WHAT THIS TASK INVOLVES. In the records below, find the line with "This screenshot has height=461, width=640."; retype that line and all the following lines through the end, exactly, and add nothing.

PROVIDED ENTRIES.
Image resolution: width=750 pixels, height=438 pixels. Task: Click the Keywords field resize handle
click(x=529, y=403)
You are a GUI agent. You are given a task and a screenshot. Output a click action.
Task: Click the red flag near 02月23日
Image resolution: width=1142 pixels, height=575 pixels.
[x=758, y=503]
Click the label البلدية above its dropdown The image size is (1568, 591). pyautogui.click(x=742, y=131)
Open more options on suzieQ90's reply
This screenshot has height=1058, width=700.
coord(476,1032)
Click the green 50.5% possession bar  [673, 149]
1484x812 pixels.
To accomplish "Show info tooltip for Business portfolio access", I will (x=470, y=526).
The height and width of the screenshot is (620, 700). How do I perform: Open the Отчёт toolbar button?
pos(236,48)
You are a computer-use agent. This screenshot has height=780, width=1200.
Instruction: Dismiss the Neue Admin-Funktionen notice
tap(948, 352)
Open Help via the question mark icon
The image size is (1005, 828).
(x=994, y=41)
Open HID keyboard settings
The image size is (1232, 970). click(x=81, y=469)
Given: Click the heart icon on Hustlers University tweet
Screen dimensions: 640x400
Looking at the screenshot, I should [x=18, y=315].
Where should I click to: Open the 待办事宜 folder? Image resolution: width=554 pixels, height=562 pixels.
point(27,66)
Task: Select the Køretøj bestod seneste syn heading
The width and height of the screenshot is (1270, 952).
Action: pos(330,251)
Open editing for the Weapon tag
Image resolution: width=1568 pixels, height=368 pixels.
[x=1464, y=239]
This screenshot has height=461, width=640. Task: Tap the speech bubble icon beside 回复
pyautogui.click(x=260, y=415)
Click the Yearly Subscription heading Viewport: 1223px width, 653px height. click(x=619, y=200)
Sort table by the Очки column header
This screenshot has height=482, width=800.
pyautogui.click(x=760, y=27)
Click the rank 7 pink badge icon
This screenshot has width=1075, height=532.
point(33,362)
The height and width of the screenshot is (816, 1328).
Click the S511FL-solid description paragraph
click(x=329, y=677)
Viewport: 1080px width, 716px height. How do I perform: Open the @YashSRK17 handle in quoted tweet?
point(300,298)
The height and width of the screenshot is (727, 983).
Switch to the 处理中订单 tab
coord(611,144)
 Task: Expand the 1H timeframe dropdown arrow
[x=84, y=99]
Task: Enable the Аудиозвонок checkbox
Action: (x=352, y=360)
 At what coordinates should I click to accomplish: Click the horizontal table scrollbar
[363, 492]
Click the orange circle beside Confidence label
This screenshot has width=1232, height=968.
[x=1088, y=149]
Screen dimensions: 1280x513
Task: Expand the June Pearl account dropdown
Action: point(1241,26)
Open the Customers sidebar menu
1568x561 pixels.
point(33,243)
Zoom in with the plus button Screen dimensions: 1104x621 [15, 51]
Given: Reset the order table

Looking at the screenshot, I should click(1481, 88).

OUTPUT BELOW.
This screenshot has height=461, width=640. Task: Tap the speech bubble icon beside 回复
pyautogui.click(x=260, y=415)
Click the Yearly Subscription heading Viewport: 1223px width, 653px height. click(x=619, y=200)
Sort table by the Очки column header
This screenshot has height=482, width=800.
pyautogui.click(x=760, y=27)
Click the rank 7 pink badge icon
This screenshot has width=1075, height=532.
point(33,362)
The height and width of the screenshot is (816, 1328).
Click the S511FL-solid description paragraph
click(x=329, y=677)
Viewport: 1080px width, 716px height. How do I perform: Open the @YashSRK17 handle in quoted tweet?
point(300,298)
The height and width of the screenshot is (727, 983).
Switch to the 处理中订单 tab
coord(611,144)
 Task: Expand the 1H timeframe dropdown arrow
[x=84, y=99]
Task: Enable the Аудиозвонок checkbox
Action: (x=352, y=360)
 At what coordinates should I click to accomplish: Click the horizontal table scrollbar
[363, 492]
Click the orange circle beside Confidence label
This screenshot has width=1232, height=968.
[x=1088, y=149]
Screen dimensions: 1280x513
Task: Expand the June Pearl account dropdown
Action: point(1241,26)
Open the Customers sidebar menu
1568x561 pixels.
point(33,243)
Zoom in with the plus button Screen dimensions: 1104x621 [15, 51]
Given: Reset the order table

Looking at the screenshot, I should click(1481, 88).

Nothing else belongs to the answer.